Our daily round-up of news from the art world

Cuban artist El Sexto arrested again | Danilo Maldonado Machado, known as ‘El Sexto’, has been detained by the Cuban authorities in what the i newspaper describes as a ‘crackdown against human rights activists’ after the announcement of Fidel Castro’s death. Maldonado’s mother told the Miami New Times that the artist was arrested on Saturday morning after chanting slogans critical of Castro and his brother Raul. Maldonado, who had previously been detained for 10 months after creating art satirising the island’s regime, was awarded the Human Rights Foundation’s Vaclav Havel Prize for Creative Dissent in 2015.

Berlin exhibition of Tehran’s modern masters postponed | A planned exhibition at Berlin’s Gemäldegalerie featuring works from the collection of Tehran’s Museum of Contemporary Art has been postponed, reports the Guardian. The exhibition, due to open in December, was to feature 60 paintings by artists including Francis Bacon, Picasso, and Kandinsky that have not been seen in the West since 1979. The works have yet to be allowed to leave Tehran, though a spokesman from the Prussian Cultural Foundation says that ‘current signals’ suggest they will be allowed to travel ‘soon’.

Greek archaeologists rediscover ‘lost Elgin marbles’ | Marine archaeologists near the wreck of the HMS Mentor in the Aegean have begun to bring up what the Sunday Times (£) describes as a ‘treasure trove of coins, statues and jewellery’. The Mentor, which sunk near Kythera in 1802, is thought to have been lost while carrying artefacts salvaged from the Parthenon by Lord Elgin. However Elgin, then the British ambassador to the Ottoman Empire, described the ship’s cargo as ‘stones of no value’. Funds are in place for a larger excavation next year.

Salem University shuts down politically themed exhibition | An exhibition at Salem State University’s Winfisky Gallery mounted in response to this year’s US Presidential election has been temporarily closed after being criticised for the inclusion of works showcasing ‘hate’. According to the Salem News, the University received several complaints about works including a painting by artist Garry Harley depicting Ku Klux Klan members and Jewish people being rounded up by concentration camp guards. Curator Ken Reker admitted that there was a ‘lack of context’ around the exhibits, which might have misled some visitors.

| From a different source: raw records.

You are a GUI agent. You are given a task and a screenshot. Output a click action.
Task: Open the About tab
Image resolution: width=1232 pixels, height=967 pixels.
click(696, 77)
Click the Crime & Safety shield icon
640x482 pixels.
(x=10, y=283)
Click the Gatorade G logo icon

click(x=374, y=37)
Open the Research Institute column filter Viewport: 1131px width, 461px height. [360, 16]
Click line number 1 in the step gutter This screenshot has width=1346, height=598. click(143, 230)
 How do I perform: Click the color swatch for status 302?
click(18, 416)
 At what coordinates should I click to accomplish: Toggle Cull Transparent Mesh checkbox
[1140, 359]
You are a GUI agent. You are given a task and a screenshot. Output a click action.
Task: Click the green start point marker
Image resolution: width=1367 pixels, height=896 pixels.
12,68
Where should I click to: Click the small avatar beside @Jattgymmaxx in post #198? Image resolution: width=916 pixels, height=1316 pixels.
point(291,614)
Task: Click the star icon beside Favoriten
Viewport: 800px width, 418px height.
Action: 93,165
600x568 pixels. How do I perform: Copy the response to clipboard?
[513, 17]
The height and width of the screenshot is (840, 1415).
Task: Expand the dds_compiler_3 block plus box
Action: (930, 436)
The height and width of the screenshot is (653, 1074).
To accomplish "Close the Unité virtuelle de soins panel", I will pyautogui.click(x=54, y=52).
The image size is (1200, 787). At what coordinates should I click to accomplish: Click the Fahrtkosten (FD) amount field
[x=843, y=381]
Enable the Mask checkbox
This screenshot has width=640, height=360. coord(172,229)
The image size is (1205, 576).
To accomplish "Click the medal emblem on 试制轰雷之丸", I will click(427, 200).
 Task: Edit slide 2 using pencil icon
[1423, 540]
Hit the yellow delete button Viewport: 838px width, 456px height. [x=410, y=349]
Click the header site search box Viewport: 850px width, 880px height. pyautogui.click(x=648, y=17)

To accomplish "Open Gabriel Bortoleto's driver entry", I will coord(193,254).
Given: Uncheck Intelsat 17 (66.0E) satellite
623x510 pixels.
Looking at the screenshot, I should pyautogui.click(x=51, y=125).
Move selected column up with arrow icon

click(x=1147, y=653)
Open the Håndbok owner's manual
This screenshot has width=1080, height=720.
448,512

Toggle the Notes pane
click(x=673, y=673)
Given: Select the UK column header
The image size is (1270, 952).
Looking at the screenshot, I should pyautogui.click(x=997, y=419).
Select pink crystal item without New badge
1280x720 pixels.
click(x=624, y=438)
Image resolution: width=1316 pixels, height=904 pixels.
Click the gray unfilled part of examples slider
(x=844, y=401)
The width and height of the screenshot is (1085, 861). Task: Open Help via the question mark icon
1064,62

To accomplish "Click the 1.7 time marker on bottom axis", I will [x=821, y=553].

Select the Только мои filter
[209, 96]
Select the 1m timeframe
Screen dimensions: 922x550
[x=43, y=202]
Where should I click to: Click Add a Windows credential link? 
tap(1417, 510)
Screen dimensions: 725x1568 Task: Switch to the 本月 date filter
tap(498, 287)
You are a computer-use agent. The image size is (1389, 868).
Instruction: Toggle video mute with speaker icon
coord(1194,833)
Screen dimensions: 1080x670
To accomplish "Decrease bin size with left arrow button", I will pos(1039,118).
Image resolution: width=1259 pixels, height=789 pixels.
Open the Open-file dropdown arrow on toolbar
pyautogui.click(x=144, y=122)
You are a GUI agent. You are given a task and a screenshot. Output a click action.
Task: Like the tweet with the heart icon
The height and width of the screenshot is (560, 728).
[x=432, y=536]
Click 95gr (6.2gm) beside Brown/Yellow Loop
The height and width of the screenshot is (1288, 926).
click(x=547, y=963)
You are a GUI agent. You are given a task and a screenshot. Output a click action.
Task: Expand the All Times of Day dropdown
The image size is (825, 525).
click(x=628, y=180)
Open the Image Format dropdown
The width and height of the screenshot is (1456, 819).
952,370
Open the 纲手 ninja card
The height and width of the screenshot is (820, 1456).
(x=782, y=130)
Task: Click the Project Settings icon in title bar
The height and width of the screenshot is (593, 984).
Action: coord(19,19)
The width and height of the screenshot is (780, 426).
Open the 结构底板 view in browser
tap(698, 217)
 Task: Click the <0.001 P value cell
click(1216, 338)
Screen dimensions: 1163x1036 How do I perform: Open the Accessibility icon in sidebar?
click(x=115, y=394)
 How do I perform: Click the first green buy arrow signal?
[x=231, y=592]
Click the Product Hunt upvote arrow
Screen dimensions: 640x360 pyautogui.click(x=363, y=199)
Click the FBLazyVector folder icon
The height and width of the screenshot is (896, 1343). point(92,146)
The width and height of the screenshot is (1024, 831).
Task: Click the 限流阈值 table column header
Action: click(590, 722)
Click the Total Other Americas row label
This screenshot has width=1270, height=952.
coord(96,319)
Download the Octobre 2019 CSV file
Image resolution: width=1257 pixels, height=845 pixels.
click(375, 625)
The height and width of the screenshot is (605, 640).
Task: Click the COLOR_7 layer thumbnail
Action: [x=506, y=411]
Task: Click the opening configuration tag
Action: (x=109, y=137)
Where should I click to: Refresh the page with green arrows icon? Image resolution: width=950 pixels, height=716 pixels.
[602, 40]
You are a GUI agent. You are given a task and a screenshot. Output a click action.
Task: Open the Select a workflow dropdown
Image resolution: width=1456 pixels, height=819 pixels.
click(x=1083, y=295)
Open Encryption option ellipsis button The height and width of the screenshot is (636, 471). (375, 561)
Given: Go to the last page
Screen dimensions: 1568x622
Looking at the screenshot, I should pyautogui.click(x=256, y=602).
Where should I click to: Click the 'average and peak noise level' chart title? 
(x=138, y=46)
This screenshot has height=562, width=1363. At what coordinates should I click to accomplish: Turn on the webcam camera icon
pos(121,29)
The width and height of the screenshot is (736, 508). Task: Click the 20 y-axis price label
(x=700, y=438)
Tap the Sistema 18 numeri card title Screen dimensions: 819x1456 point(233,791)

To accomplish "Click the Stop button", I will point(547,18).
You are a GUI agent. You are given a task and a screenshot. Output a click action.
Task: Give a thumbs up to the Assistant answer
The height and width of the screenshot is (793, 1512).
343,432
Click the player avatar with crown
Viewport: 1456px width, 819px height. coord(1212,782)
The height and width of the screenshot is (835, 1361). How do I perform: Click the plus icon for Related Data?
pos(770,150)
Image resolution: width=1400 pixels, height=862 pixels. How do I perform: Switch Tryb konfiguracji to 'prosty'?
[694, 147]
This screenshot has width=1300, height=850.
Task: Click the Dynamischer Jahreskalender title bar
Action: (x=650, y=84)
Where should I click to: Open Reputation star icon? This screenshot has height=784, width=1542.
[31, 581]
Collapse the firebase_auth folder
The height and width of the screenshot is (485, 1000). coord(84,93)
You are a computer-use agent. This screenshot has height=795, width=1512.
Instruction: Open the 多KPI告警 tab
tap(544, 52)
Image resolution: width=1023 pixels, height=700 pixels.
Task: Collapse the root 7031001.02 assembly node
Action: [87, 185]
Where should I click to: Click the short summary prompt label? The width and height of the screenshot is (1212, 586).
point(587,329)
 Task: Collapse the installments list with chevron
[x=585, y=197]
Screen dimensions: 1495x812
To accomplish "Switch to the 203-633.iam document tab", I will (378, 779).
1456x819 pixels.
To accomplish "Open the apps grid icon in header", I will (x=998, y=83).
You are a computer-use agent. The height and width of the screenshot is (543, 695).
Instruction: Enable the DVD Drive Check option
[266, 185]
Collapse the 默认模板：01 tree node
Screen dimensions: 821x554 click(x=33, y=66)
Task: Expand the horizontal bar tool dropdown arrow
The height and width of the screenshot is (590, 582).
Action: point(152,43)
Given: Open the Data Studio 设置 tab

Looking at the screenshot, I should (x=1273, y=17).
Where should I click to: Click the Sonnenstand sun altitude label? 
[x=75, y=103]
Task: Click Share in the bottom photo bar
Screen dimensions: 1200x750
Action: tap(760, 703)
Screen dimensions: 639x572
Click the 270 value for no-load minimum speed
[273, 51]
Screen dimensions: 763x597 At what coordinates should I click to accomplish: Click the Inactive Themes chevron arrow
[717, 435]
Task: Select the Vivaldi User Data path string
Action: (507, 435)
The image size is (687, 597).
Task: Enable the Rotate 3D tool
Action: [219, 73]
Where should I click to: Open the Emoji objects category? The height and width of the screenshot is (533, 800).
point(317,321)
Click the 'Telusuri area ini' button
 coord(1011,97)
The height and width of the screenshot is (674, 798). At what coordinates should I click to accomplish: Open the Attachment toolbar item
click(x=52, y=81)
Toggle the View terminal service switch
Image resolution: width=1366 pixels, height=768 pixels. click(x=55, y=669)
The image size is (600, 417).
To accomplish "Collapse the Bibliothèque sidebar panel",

Recommended reading | Last week, The Art Newspaper reported that fluctuations in sterling since Britain’s vote to leave the EU have posed problems for the National Gallery in its attempts to acquire Jacopo Pontormo’s Young Man in a Red Cap (1530), although the museum has raised the funds to purchase the work. Further to this story, the Sunday Times (£) speculates that should he refuse to sell to the National Gallery, J. Tomlinson Hill, the collector who purchased the work, might be prepared to allow it to stay on display in London. Meanwhile in the FT, John Sunyer investigates the moral and financial implications of oil corporations’ investment in the arts. He concludes:‘If [anti-oil] protests continue at this rate and at this scale, the oil corporations might pull their sponsorship, or institutions might be forced to turn away their money. Neither option looks like progress.’